Sometimes when I’m reading press releases or news
articles, I’m forced to use Google to try to decode the
gobbledygook presented to me. It isn’t helped by the
fact that for any given set of three letters, there are probably a dozen (or more)
possible meanings. It isn’t always easy to figure out which one the writer is
referring to from context!
Take, for example, DRM. If I wrote that DRM was bad (or DRM was good),
what would that mean to you? Am I referring to Digital Rights Management?
Digital Radio Mondiale? Disaster and Risk Management? Document and
Record Management? Design Rules Manual? Design Review Meeting?
Department of Resource Management? Data Recovery Module? (I could go on!)
Did the folks who decided to call it Digital Radio Mondiale really want it
to be confused with something that has negative connotations like Digital
Rights Management? They could at least have called it Mondiale Digital Radio;
MDR does refer to other things already, but nowhere near as many as DRM.
In our articles, we try to spell out any term before we introduce its
abbreviation. For example, if we introduce the concept of a digital-to-analog
converter (DAC), then later we refer to a DAC, the reader should be able to
understand what we mean. It’s when these things come out of the blue, and
often in groups, that they can be perplexing.
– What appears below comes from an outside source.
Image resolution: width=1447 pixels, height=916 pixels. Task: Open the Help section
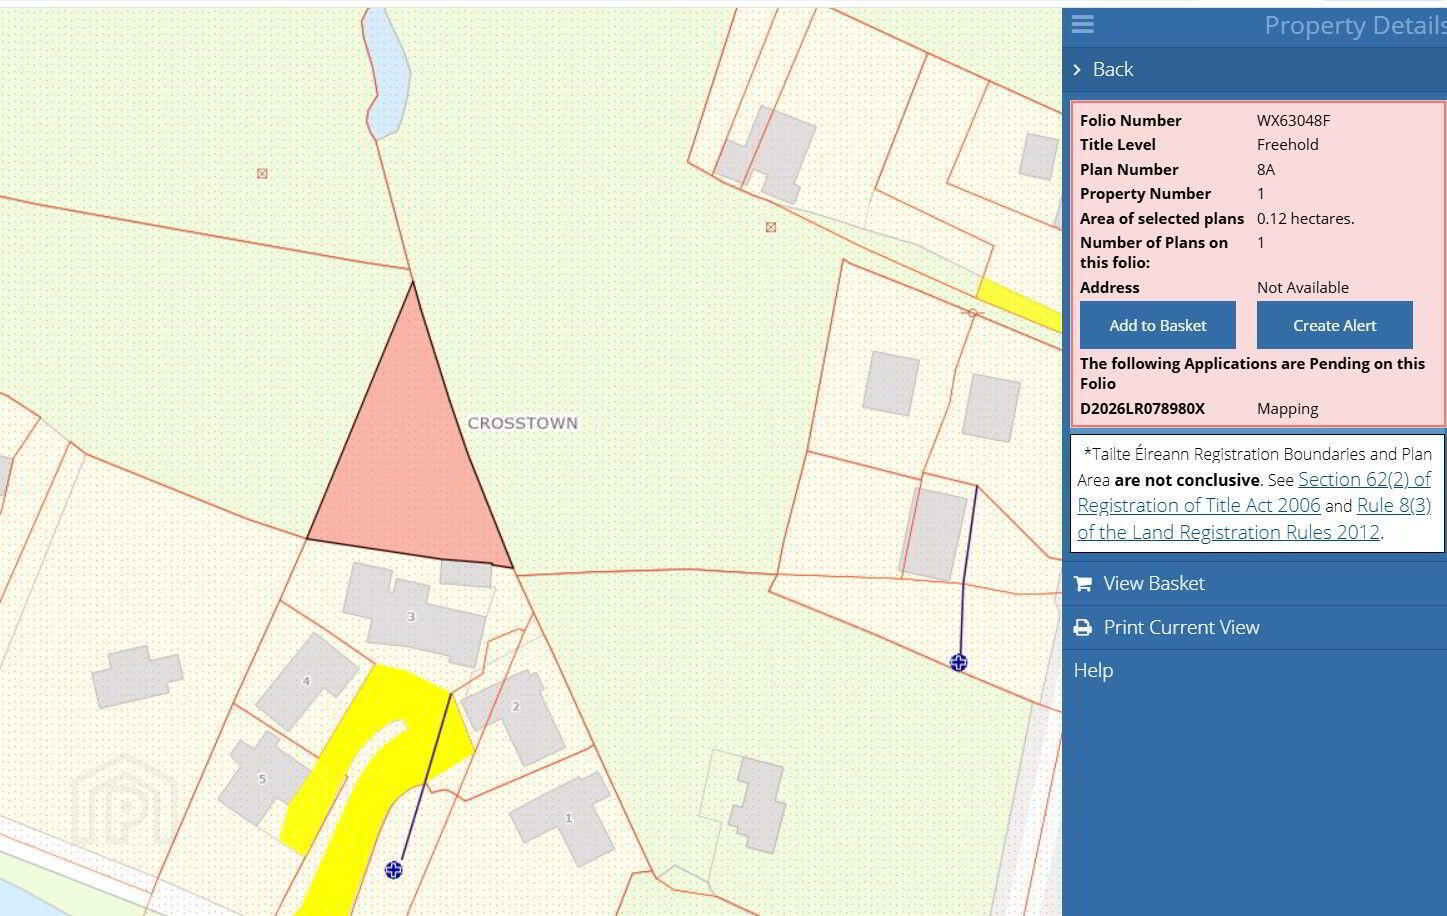(x=1093, y=670)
Here’s an example of a real sentence someone apparently wrote that I
found online:
Our team is using a CI pipeline with a new API to improve our POC for
the CRM integration, but we ran into issues with the DNS when configuring
the TLS settings. The devs are also considering switching the DB to a more
robust SQL solution after some KPI analysis showed lag in the UX.
Did you get that?
Even if you’re familiar with some IT terms like CRM, TLS and SQL, you
probably won’t know all of those terms, and you’ll have to go off searching
for a while before you can decode that sentence. It’s really only helpful to
experts in the field, so if you’re writing like that, you’d better be sure of who
your audience is.
It certainly doesn’t help that some of those terms have multiple meanings.
For example, POC can be Point of Contact, Proof of Concept, Power Converter
and some other, less flattering things (similar to POS).
I have a sinking feeling that regardless of what I write here, the overcrowded
list of abbreviations is only going to grow with time. Still, perhaps by ‘raising
awareness’, we can work together to resist this scourge on our language.